Task:
In the listing below, find each line that holds "Open" and list it.

*** Dataset ***

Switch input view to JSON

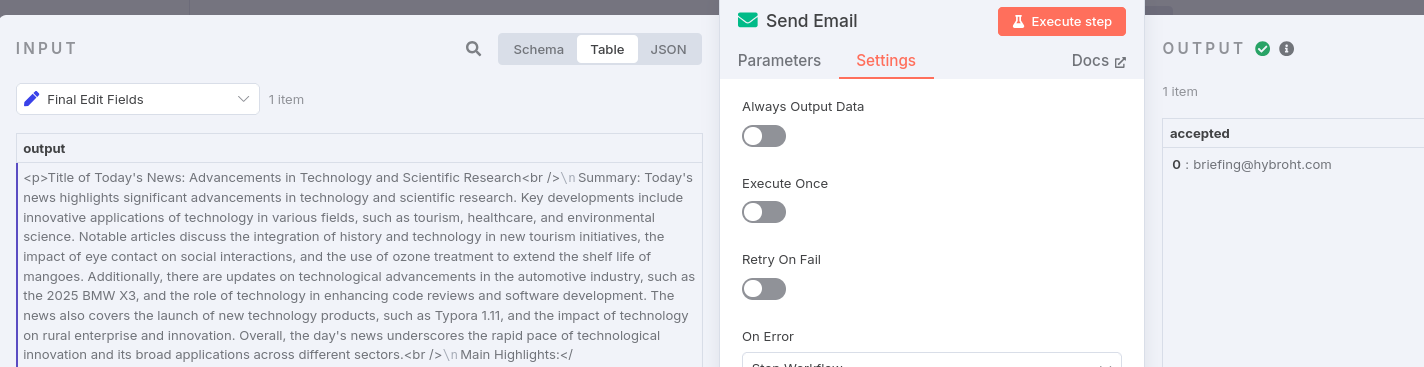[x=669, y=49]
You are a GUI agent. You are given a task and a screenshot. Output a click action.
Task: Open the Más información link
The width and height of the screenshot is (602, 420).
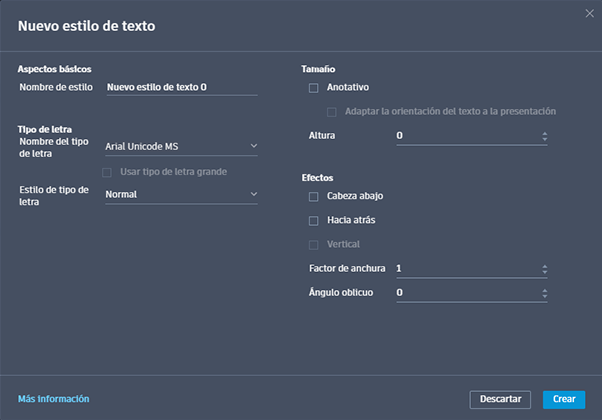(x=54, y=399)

***
*** Dataset ***

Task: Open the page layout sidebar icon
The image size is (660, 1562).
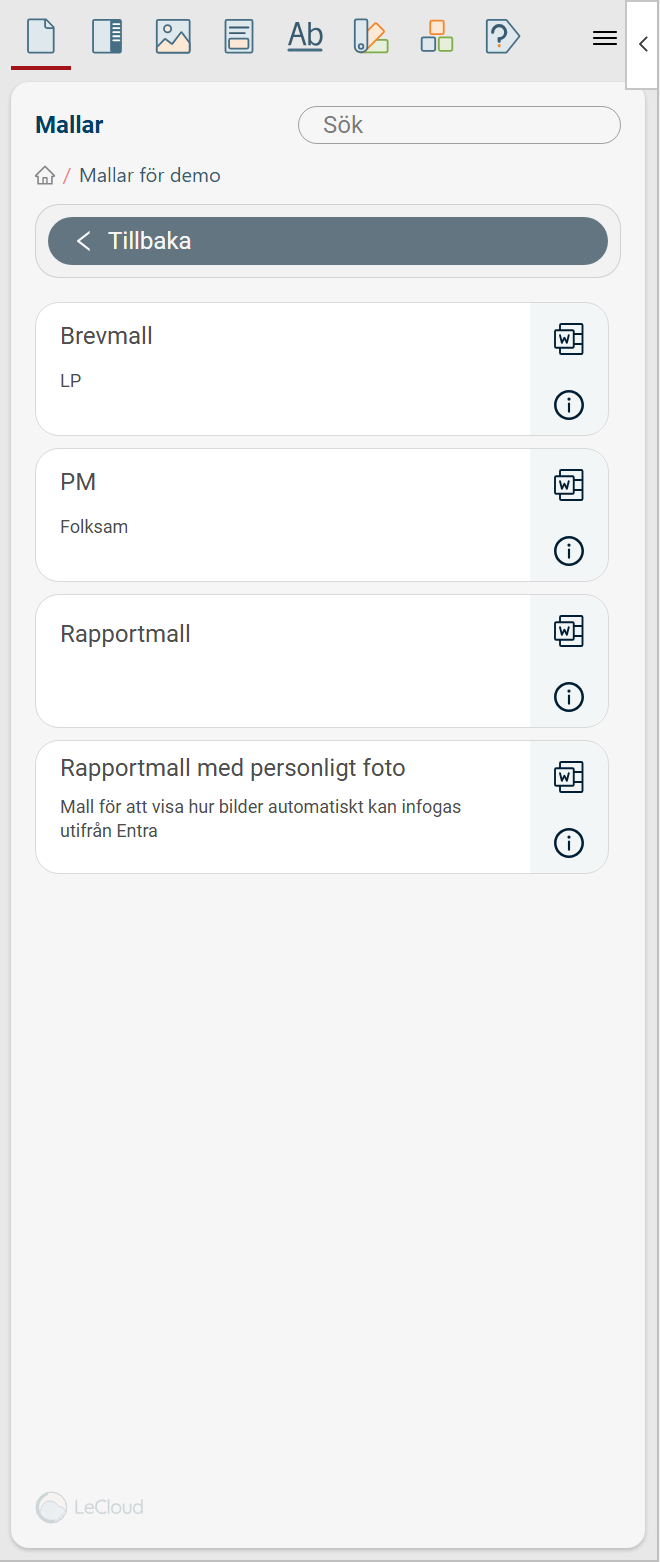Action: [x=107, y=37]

***

Answer below:
Task: Open the Más información link
Task: Open the page layout sidebar icon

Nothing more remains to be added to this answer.